Task directions:
Repeat the lines of the data exactly and exclude any picture among them.

Material for this task:
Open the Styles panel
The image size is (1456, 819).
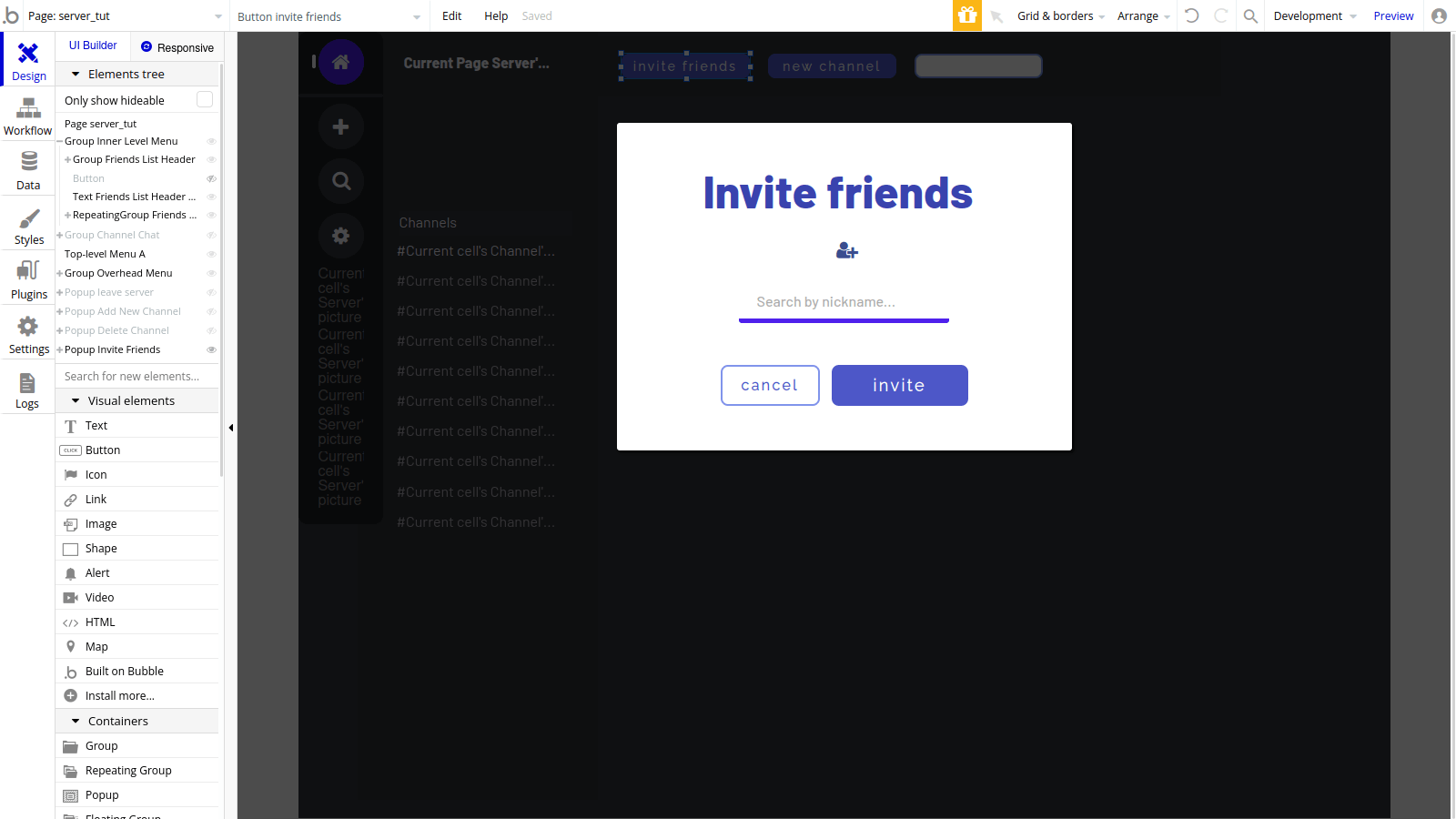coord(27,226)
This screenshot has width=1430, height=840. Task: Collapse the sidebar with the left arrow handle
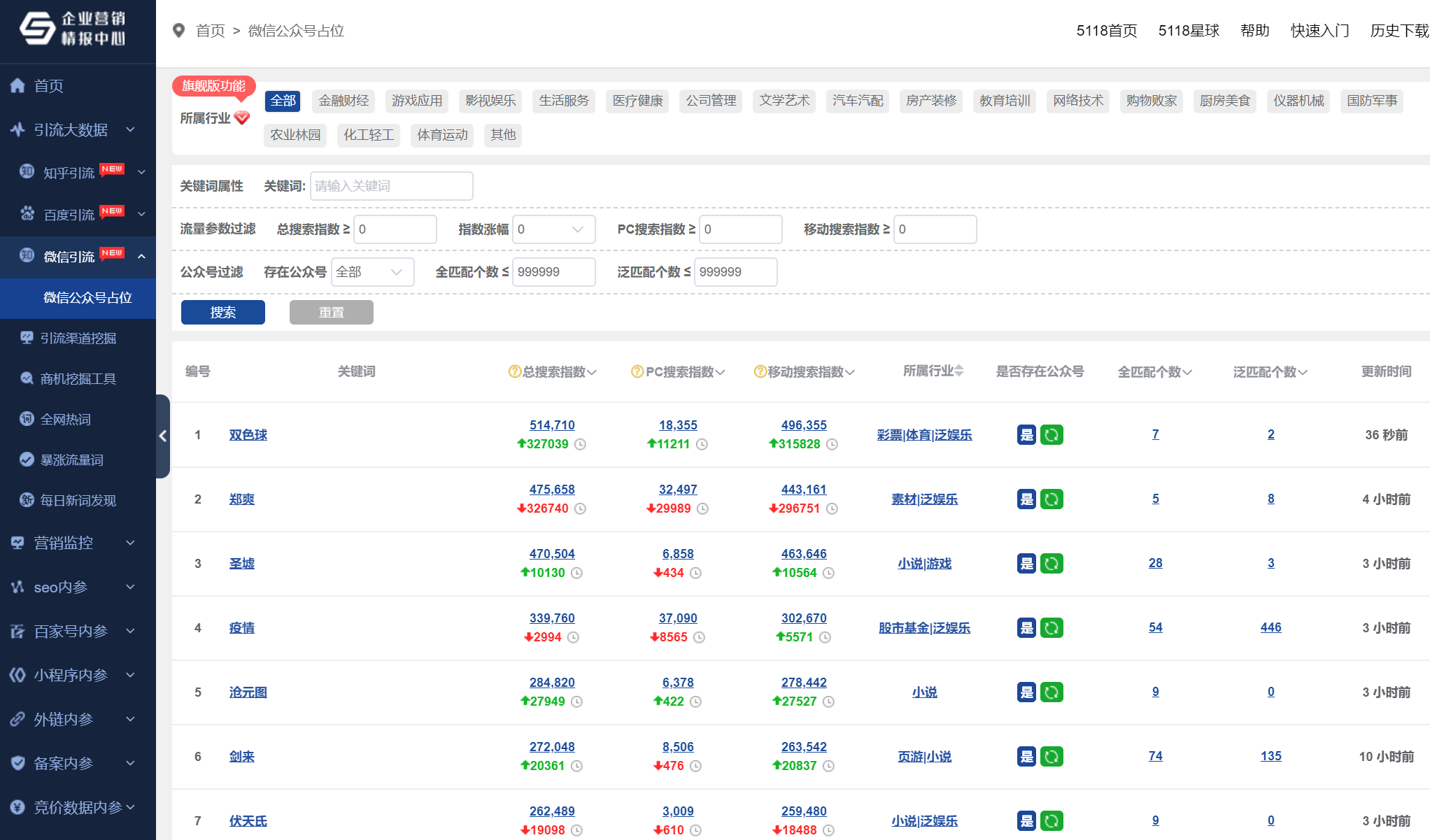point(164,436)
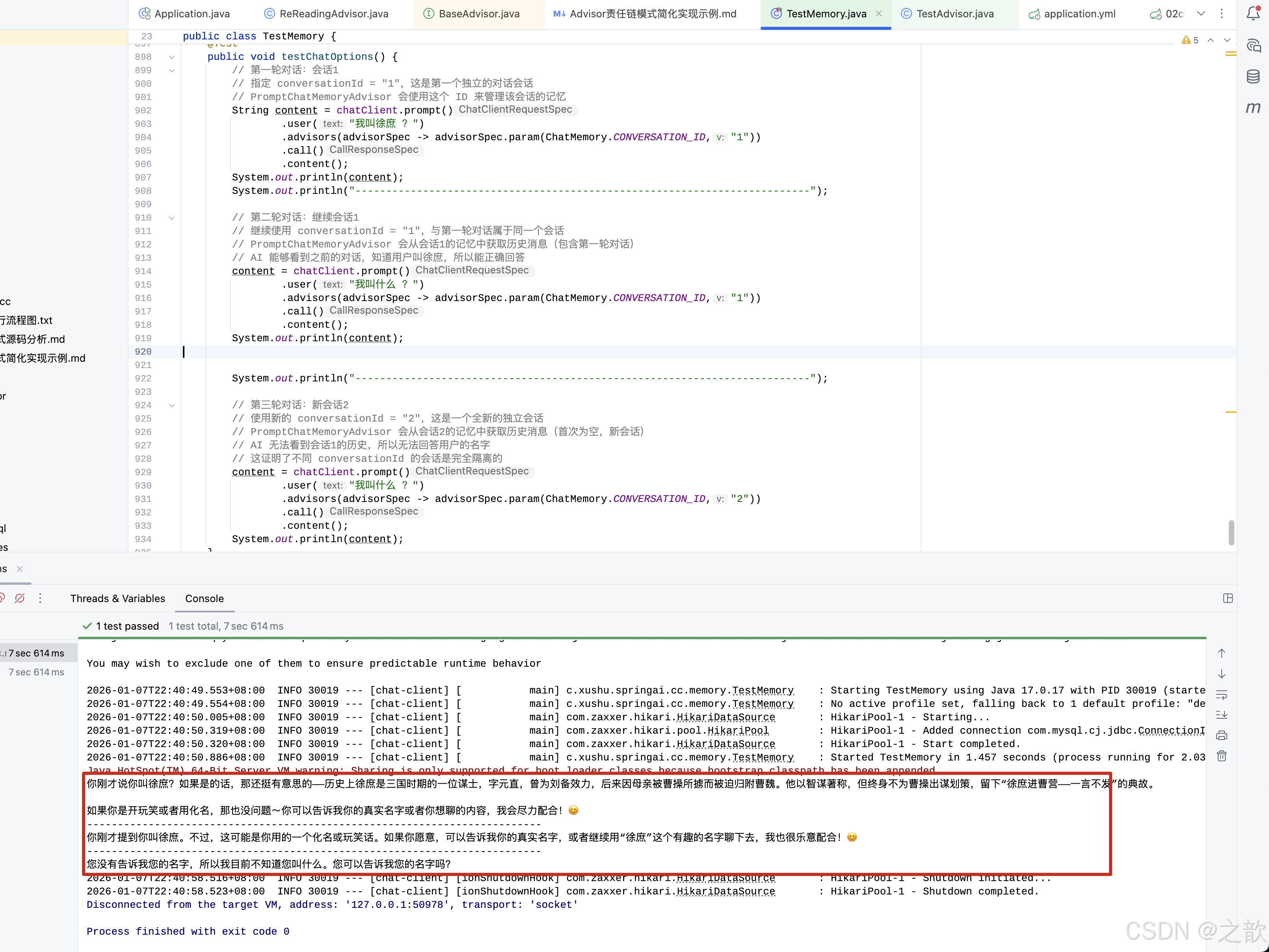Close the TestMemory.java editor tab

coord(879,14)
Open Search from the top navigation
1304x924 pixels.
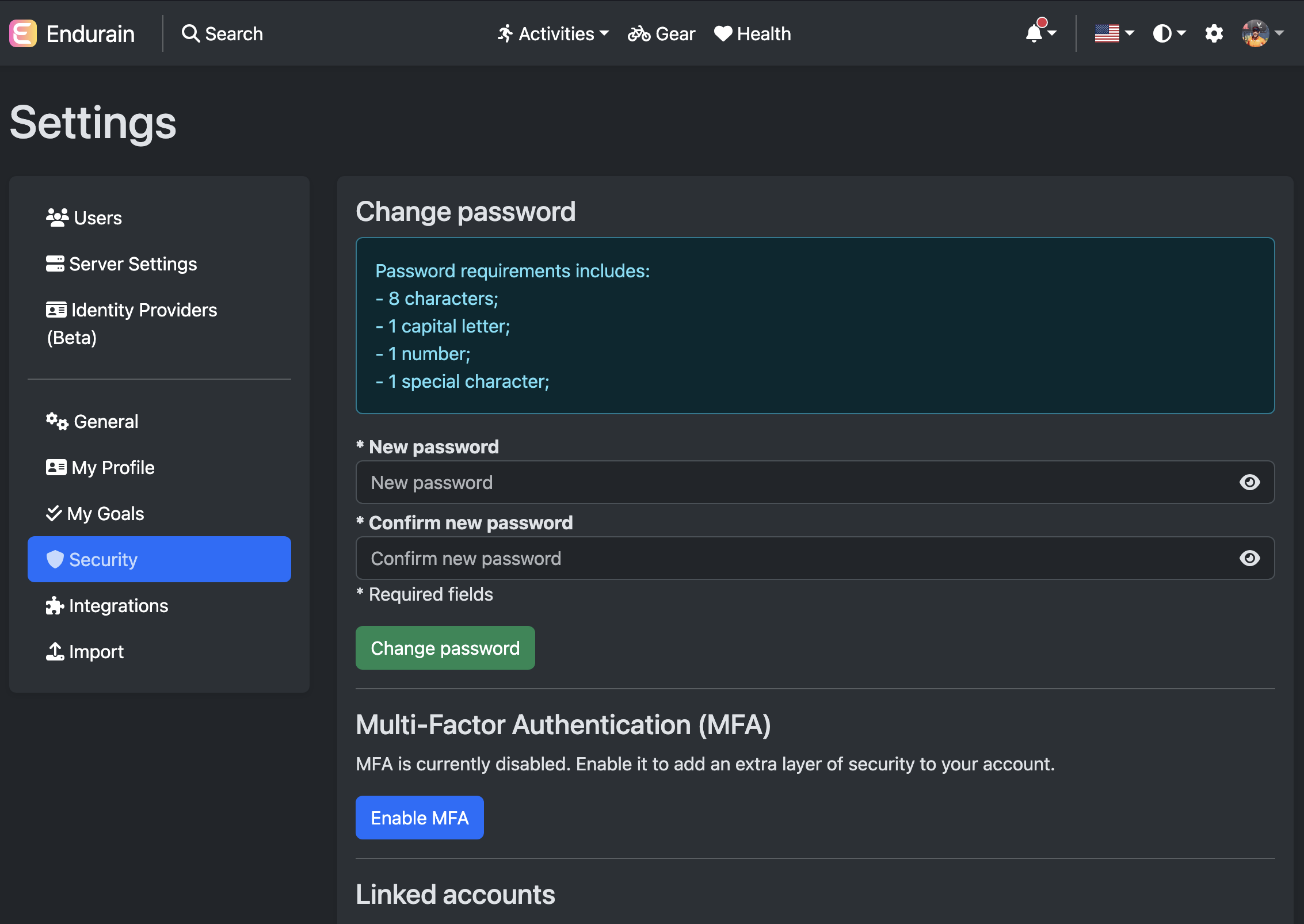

Written response:
Open the Styles panel
The image size is (1456, 819).
coord(27,226)
This screenshot has width=1430, height=840. Task: Collapse the sidebar with the left arrow handle
point(164,436)
Close the TestMemory.java editor tab

coord(879,14)
Open Search from the top navigation
1304x924 pixels.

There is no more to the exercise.